Exercise objective: Below are the entries. Transcribe exactly the lines from the one with "Task: Switch to the 网络 tab" through the one with "Go to the next page with pagination arrow", ends included, and leave out all others.

Provided data:
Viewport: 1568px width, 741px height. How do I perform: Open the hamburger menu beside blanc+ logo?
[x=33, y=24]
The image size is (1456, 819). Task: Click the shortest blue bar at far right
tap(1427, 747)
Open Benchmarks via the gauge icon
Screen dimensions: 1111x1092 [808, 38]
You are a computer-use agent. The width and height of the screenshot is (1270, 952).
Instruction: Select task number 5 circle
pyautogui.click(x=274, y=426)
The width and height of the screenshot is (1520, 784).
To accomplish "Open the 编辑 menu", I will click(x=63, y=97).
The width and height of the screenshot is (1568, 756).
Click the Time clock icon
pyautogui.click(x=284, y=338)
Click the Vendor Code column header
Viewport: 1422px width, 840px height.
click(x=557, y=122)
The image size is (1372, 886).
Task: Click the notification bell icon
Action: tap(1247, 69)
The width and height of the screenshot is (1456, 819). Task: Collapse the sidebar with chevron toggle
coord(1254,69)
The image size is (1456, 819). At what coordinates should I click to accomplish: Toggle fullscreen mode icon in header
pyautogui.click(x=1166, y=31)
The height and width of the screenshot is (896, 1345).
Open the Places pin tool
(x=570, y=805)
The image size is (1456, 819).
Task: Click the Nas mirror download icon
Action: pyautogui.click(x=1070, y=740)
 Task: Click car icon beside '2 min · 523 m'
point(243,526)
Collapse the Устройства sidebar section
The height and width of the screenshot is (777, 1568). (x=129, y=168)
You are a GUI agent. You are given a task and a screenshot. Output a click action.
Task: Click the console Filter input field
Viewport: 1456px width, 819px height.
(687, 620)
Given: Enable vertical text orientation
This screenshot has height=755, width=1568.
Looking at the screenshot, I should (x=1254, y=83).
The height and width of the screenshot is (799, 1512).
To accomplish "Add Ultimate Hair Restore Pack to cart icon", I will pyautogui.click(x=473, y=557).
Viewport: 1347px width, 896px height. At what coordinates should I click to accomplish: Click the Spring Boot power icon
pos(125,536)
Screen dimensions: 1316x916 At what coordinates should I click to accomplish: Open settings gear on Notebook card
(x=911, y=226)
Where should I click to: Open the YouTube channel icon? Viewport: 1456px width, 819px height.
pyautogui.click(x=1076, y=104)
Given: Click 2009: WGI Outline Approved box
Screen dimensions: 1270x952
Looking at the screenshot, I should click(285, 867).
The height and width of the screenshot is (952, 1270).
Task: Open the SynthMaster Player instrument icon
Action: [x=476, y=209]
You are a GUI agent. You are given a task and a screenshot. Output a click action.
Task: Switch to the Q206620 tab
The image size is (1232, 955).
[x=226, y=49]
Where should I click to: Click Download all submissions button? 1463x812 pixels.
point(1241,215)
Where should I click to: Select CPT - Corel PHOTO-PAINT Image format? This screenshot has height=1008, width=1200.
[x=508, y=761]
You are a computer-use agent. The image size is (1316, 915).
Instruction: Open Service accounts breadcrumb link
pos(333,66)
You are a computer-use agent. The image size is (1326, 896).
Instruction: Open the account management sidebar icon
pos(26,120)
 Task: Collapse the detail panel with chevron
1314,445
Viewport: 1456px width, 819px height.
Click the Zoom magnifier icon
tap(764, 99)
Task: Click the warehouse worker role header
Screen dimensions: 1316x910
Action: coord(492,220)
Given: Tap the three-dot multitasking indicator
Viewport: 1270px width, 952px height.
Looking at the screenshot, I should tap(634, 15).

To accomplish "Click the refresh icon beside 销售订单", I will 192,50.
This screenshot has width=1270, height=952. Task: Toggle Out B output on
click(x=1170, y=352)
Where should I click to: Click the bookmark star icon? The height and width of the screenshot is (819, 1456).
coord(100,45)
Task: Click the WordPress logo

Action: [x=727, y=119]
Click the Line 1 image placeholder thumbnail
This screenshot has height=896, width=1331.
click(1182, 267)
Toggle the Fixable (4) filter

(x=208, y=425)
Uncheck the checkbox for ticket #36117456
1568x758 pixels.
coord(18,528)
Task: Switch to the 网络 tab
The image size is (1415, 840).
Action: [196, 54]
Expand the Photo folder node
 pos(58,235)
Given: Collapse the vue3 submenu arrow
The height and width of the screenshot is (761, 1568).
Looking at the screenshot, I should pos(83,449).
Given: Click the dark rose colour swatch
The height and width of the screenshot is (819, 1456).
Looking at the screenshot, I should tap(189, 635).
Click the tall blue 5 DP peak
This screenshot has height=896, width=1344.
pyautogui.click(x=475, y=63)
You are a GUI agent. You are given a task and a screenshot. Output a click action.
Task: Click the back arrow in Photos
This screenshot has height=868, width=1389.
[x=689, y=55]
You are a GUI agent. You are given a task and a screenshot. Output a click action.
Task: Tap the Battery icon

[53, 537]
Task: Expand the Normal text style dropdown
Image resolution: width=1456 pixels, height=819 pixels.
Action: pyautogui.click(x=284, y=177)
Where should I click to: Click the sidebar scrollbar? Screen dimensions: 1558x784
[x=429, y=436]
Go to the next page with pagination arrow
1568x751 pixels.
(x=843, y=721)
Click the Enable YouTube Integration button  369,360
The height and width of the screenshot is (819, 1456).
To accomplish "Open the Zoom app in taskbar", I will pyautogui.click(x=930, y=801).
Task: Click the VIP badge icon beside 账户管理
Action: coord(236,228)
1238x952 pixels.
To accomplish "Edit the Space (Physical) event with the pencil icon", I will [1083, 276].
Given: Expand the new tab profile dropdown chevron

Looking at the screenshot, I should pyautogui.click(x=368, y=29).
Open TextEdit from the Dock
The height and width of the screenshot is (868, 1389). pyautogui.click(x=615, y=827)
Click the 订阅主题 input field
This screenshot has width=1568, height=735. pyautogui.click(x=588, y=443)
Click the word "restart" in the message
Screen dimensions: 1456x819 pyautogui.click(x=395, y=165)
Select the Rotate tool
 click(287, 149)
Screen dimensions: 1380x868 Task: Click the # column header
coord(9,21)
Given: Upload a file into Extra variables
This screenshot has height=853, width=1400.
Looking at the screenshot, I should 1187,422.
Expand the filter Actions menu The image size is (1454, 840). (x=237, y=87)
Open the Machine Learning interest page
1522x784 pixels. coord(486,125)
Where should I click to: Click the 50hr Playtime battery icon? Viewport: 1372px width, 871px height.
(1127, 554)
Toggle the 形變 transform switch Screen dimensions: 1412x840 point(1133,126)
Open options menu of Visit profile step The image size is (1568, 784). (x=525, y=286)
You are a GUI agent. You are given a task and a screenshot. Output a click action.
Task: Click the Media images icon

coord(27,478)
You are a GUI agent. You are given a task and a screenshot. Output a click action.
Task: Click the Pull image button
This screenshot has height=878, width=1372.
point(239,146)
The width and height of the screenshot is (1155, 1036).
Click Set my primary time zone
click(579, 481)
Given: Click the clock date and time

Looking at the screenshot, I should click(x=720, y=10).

Answer box:
Task: Switch to the 网络 tab
The image size is (1415, 840).
Action: [196, 54]
Expand the Photo folder node
 pos(58,235)
Given: Collapse the vue3 submenu arrow
The height and width of the screenshot is (761, 1568).
Looking at the screenshot, I should pos(83,449).
Given: Click the dark rose colour swatch
The height and width of the screenshot is (819, 1456).
Looking at the screenshot, I should tap(189, 635).
Click the tall blue 5 DP peak
This screenshot has height=896, width=1344.
pyautogui.click(x=475, y=63)
You are a GUI agent. You are given a task and a screenshot. Output a click action.
Task: Click the back arrow in Photos
This screenshot has height=868, width=1389.
[x=689, y=55]
You are a GUI agent. You are given a task and a screenshot. Output a click action.
Task: Tap the Battery icon

[53, 537]
Task: Expand the Normal text style dropdown
Image resolution: width=1456 pixels, height=819 pixels.
Action: pyautogui.click(x=284, y=177)
Where should I click to: Click the sidebar scrollbar? Screen dimensions: 1558x784
[x=429, y=436]
Go to the next page with pagination arrow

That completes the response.